Self-indulgence best describes this exercise in navel-gazing, hardly the experimental film it pretends to be. As a point of reference I recently watched the BTS short subject about making Aronofsky's "The Whale" and it turned out to be a lengthy defense of how the director and crew so carefully and creatively worked out the blocking and design/camera moves for a movie essentially set in a single room, where invalid Brendon Fraser spends his existence trapped in his fat suit. We're supposed to be impressed how Aronofsky painstakingly solves the filmmaking problem of a self-imposed constriction of space and movement, in pursuit of expressing the play-to-film's story and themes. Needless to say, I was not impressed at all.
Similarly, but even less successfully, writer-director David Trueba stages "Madrid 1987" in a locked bathroom, where the Old Man and the Beautiful Female Student have a dialectical and boring discussion of innumerable topics, centered on the role of journalism, and reflecting by infeence the problems of Trueba as a screenwriter. Plenty of tasteful nudity is included, and casting an old actor immediately diffuses the inherent notion of "it's just sexploitation" as his presence negates eroticism. A remake would undoubedly cast two female beauties of contrasting ages for surefire lesbian hot content.
It's neither believable nor involving, especially with actress Maria Valverde cool as a cucumber. And most of the intellectual, social and political themes are banal and unenlightening. My immediate reaction, reflecting my own personal bias as a long-time film buff, is that "Madrid 1987" is a prime example of what I call "Film Festival-itis". Namely, making a film to be consumed (and hopefully thereby springboarded to bigger & better things) on the international film festival circuit by consciously tailoring its content to fit the whims and preferences of the film fest gatekeepers.

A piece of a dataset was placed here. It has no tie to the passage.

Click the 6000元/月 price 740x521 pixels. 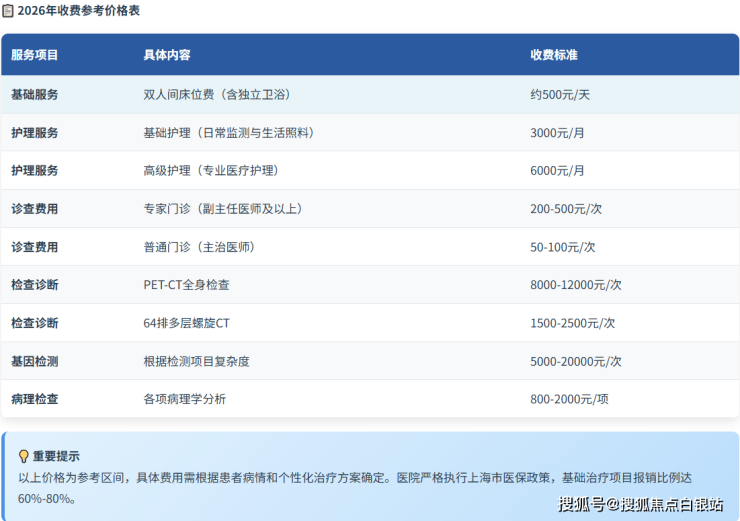point(557,171)
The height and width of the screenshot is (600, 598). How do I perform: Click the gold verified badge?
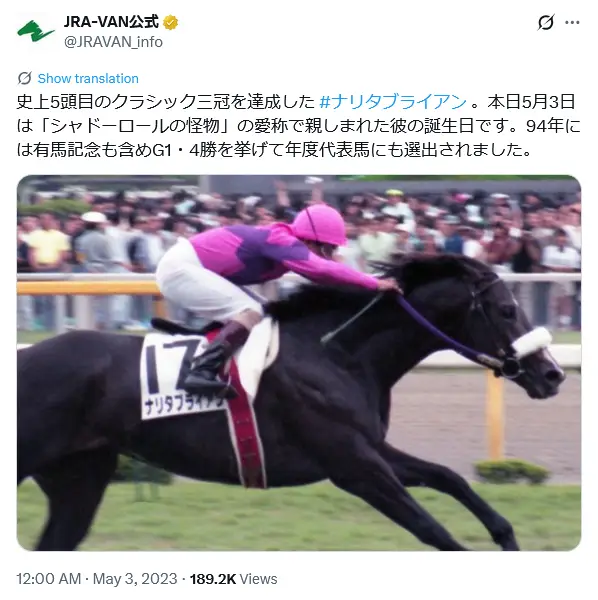[x=171, y=23]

That's why so many pretentious movies emphasize sexual content - folks programming festivals are intrinsically voyeurs (having a job of sorting through literally thousands of movie submissions) and generally prefer minimalism to any other format (check out the favorite auteurs of festivals over the years, e.g., Akerman, Greenaway, Straub, Angelopoulos, Fassbinder, Meszaros, Tanner, Olmi, Tarr, Bresson, Jarmusch). So I wasn't surprised after watching "Madrid 1987" to see in IMDb its history of film festival exposure, from Europe to Sundance.